CONSIGNES
**a.** Reprenez tout ce qui va de « Le Président du » jusqu'à « Gilles Simeoni. Extraits*. » dans l'extrait consacré à Gilles Simeoni, en changeant « la rentrée » en « la saison ».
**b.** Rédigez la suite de l'extrait consacré à Gilles Simeoni, à partir de l'endroit où il s'arrête.

EXTRAIT DU DOCUMENT
Le Président du Conseil Exécutif était l’invité du premier Cuntrastu de la rentrée, sur Via Stella, avec sa nouvelle formule et ses invités, laissant une meilleure place à la pluralité des opinions et donc à un débat interactif. L’occasion de faire le tour de plusieurs sujets, de fonds ou d’actualité pour Gilles Simeoni. Extraits*.
Le dialogue avec le gouvernement
On nous a reproché d’avoir consacré trop de temps à la discussion avec le gouvernement, par rapport aux fondamentaux qui justifient notre engagement. Or nous considérons que lorsque les Corses de façon massive nous ont mandaté pour négocier une autonomie de plein droit et de plein exercice, le rapprochement des prisonniers politiques, une solution politique, un statut fiscal, il est de notre devoir de le faire. Mais pour un dialogue il faut être deux. Nous sommes disposés et le resterons dès lors que c’est un dialogue loyal.
Mais nous sommes aujourd’hui face à un mur.
Ce mur nous allons le dépasser. Dès lors que nous avons dit et fait partager l’idée qu’il n’y avait pas de place pour la violence clandestine, nous ne pouvons avancer autrement que de façon démocratique. Ça impose aussi que nous réfléchissions à notre stratégie, que nous trouvions des partenaires qui nous aident, en France et en Europe. C’est ce que nous sommes en train de faire. Cela ne se réalise pas en quelques mois. Mais nous avons cette volonté d’aller au bout de ce pourquoi nous nous sommes engagés, et ce pourquoi d’autres avant nous se sont battus depuis un demi-siècle.

ENTRÉES EXTRAITES
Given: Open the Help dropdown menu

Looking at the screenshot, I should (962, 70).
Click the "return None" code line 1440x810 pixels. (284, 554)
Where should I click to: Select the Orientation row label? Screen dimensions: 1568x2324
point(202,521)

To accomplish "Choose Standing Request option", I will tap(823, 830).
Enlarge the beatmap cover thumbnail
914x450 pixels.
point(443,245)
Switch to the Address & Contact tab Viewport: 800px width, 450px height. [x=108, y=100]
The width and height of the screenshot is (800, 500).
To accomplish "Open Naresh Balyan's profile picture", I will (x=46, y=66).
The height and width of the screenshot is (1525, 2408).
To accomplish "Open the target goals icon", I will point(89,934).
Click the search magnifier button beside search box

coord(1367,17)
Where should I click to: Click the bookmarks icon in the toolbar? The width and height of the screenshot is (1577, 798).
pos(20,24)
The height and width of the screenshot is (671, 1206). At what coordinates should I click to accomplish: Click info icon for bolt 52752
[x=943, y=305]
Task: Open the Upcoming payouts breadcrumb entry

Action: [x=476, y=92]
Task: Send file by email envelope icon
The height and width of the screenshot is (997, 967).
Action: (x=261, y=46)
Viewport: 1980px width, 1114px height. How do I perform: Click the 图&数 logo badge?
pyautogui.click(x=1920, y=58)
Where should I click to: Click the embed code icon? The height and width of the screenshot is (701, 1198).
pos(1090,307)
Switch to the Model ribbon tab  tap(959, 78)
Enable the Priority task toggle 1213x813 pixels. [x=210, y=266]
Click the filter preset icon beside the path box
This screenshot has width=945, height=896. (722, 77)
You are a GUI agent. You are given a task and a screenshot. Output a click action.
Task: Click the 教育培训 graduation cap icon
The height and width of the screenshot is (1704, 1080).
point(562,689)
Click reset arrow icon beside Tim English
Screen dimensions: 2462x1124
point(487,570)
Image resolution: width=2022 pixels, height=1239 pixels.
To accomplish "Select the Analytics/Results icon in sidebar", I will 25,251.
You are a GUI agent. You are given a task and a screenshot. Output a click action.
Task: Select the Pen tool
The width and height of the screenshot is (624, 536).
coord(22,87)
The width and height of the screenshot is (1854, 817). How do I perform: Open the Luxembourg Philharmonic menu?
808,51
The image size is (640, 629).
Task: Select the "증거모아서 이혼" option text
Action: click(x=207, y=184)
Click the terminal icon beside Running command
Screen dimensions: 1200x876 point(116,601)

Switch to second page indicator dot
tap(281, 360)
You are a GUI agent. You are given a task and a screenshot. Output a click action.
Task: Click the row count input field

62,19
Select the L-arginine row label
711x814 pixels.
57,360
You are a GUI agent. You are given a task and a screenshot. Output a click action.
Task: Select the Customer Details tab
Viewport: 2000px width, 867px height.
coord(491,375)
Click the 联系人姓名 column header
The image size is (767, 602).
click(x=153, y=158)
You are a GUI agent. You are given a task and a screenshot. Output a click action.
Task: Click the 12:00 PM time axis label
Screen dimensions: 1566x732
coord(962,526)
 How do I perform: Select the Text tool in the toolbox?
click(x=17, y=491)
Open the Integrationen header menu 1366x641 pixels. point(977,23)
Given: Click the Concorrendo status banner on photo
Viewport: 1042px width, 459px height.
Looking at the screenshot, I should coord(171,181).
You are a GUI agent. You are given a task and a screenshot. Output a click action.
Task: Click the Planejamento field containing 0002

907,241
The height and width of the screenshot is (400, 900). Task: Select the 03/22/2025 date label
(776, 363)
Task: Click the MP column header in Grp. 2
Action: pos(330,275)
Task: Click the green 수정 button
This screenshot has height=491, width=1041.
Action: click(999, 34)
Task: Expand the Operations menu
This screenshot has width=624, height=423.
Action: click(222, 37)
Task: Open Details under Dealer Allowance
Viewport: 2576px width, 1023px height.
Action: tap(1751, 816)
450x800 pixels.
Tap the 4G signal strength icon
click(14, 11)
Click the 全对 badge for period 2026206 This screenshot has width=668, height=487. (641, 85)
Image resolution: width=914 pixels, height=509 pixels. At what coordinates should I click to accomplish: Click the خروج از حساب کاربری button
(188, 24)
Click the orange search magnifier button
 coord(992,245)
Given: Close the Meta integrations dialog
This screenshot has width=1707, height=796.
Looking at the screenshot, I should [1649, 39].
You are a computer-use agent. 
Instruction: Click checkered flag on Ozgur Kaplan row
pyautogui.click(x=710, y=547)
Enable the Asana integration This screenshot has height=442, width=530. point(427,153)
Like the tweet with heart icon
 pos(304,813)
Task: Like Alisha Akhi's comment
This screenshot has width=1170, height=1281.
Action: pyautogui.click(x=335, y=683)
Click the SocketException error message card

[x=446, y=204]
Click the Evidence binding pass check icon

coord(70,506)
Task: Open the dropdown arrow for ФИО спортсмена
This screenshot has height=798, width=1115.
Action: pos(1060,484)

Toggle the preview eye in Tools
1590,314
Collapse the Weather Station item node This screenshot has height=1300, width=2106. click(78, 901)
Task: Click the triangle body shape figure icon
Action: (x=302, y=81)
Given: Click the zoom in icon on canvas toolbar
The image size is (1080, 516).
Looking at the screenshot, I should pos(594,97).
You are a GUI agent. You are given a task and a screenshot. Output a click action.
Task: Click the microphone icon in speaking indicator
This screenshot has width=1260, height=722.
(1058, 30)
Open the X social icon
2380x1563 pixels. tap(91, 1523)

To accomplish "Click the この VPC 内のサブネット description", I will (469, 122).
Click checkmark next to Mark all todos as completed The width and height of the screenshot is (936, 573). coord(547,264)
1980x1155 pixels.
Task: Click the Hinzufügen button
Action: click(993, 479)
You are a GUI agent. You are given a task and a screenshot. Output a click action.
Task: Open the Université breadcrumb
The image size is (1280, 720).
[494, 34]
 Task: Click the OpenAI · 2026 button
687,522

RÉSULTATS ATTENDUS
**a.**
Le Président du Conseil Exécutif était l’invité du premier Cuntrastu de la saison, sur Via Stella, avec sa nouvelle formule et ses invités, laissant une meilleure place à la pluralité des opinions et donc à un débat interactif. L’occasion de faire le tour de plusieurs sujets, de fonds ou d’actualité pour Gilles Simeoni. Extraits*.

**b.**
Le départ des Ghjurnate Internaziunale
Fondamentalement et avant tout je pense qu’il y a un peuple corse et que ce peuple corse doit être reconnu dans ses droits. Les Corses nous ont donné mandat de construire une société corse démocratique, de placer l’éthique au coeur de notre démarche. Et nous devons envoyer des signaux qui sont en cohérence avec ces attentes et avec ces engagements. J’ai quitté les Ghjurnate parce que l’organisation du débat qui était retenue par les organisateurs n’était absolument pas celle qui avait été actée entre nous. Ceci étant je ne souhaite pas personnaliser et ce d’autant mieux que nous sommes aujourd’hui dans un contexte où l’État se sert en permanence d’un certain nombre de difficultés ou cherche à instrumentaliser les divisions. Je suis un homme
de convergence, je suis un homme de dialogue, mais je suis aussi un homme de convictions.
Dans ce cas comme dans d’autres, personne ne m’imposera des choses que je ne veux pas faire. Et je ne laisserai pas croire que l’on peut être en position d’imposer des choses qui n’auraient pas été validées de façon démocratique.
La structuration de Femu a Corsica
Tout le monde sait très bien que la priorité pour notre courant d’idées qui est le courant majoritaire, c’est la structuration de Femu a Corsica. Nous allons –enfin– parce que je pense que c’est quelque chose d’indispensable pour le bon fonctionnement de l’ensemble de la majorité, aller vers cette assemblée générale constitutive qu’est la désignation des instances, avec une organisation qui permettra bien sûr l’expression des sensibilités. Un grand congrès de Femu a Corsica aura lieu à la fin du mois d’octobre, le 21 ou le 28. Notre volonté c’est de dépasser le PNC, de dépasser Inseme, d’ouvrir cet espace politique qui va permettre aux milliers de Corses, de femmes et d’hommes de toutes générations, en Corse et à l’extérieur, qui se reconnaissent dans la démarche que nous avons initiée, qui a joué un rôle majeur dans la victoire du nationalisme en 2014 d’abord à Bastia, en 2015 ensuite et en 2017 de façon réitérée, d’avoir la structure, le mouvement, le parti, qui leur permettra de s’investir pleinement.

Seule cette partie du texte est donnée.